Saved data entries:
▬▬▬▬▬▬

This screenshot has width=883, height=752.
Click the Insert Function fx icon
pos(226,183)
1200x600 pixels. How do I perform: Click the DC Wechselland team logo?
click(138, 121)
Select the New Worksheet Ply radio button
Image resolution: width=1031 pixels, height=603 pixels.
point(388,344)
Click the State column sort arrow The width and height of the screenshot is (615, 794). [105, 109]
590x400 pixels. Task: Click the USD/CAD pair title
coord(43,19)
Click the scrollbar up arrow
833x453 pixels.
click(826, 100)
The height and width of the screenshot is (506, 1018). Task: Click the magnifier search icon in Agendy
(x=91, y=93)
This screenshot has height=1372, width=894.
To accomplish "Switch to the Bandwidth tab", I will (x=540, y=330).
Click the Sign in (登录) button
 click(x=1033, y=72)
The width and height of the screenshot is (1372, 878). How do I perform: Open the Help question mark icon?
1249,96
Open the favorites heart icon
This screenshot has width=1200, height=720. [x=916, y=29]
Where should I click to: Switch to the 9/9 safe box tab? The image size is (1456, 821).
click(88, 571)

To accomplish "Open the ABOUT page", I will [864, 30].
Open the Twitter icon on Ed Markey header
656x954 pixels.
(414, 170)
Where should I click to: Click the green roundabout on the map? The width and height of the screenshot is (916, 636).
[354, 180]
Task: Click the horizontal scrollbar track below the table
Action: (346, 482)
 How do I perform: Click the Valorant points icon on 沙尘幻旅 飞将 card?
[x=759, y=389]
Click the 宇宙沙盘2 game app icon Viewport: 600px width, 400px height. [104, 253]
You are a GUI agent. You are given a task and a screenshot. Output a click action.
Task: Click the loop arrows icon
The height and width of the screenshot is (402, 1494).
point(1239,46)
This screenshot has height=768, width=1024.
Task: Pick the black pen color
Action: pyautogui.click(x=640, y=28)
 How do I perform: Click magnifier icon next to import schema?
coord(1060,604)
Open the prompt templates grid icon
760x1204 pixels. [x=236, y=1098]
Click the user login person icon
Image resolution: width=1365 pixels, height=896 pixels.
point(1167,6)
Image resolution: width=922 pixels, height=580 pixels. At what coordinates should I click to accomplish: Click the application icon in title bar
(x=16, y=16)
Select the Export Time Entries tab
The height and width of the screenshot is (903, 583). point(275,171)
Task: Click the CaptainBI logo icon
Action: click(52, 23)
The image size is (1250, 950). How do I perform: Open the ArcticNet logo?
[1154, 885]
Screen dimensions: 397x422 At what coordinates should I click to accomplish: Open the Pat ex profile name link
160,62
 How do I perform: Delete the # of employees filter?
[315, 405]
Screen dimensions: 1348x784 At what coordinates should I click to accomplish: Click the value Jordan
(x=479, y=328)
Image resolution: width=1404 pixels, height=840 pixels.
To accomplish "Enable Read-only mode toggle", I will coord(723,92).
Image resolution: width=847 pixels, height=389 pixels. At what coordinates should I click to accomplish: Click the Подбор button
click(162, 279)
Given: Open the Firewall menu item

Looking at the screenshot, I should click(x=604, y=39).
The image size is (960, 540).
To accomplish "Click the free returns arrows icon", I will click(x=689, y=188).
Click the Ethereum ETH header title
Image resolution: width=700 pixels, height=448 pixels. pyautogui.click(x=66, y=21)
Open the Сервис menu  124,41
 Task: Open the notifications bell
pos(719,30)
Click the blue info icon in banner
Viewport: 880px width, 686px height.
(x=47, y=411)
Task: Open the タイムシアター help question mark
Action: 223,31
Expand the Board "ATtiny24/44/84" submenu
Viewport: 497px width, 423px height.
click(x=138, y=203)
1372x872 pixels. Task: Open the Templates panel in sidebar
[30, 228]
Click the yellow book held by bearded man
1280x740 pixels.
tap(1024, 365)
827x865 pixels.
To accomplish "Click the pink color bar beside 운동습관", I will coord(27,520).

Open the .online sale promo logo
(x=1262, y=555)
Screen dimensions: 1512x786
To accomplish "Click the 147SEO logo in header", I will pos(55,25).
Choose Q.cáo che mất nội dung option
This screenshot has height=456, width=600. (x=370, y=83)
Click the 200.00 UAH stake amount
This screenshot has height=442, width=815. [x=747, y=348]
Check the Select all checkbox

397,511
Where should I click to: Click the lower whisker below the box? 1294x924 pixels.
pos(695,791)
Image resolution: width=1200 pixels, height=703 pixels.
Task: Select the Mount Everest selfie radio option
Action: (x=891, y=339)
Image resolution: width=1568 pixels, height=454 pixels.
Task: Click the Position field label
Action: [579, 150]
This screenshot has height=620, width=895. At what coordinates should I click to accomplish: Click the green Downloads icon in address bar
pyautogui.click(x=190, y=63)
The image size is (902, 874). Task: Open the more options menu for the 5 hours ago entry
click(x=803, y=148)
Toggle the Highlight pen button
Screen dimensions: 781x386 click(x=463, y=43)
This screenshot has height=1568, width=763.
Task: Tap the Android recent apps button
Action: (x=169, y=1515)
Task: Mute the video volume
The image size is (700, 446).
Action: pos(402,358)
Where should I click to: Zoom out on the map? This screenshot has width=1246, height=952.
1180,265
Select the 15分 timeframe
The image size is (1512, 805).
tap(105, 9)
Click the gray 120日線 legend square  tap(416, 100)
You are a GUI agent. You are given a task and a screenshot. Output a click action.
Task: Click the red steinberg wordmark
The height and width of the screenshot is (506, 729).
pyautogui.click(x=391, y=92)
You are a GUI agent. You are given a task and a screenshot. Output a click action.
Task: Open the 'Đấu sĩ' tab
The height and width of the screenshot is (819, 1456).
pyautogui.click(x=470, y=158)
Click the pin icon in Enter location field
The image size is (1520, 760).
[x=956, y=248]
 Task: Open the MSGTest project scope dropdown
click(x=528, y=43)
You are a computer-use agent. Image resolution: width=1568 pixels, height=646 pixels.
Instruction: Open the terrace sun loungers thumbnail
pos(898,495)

▬▬▬▬▬▬

The problem: Only lines that hold the string "arrows" belong in the answer, so copy every one of them from the records.

Response to the exercise:
Task: Click the loop arrows icon
To accomplish "Click the free returns arrows icon", I will click(x=689, y=188).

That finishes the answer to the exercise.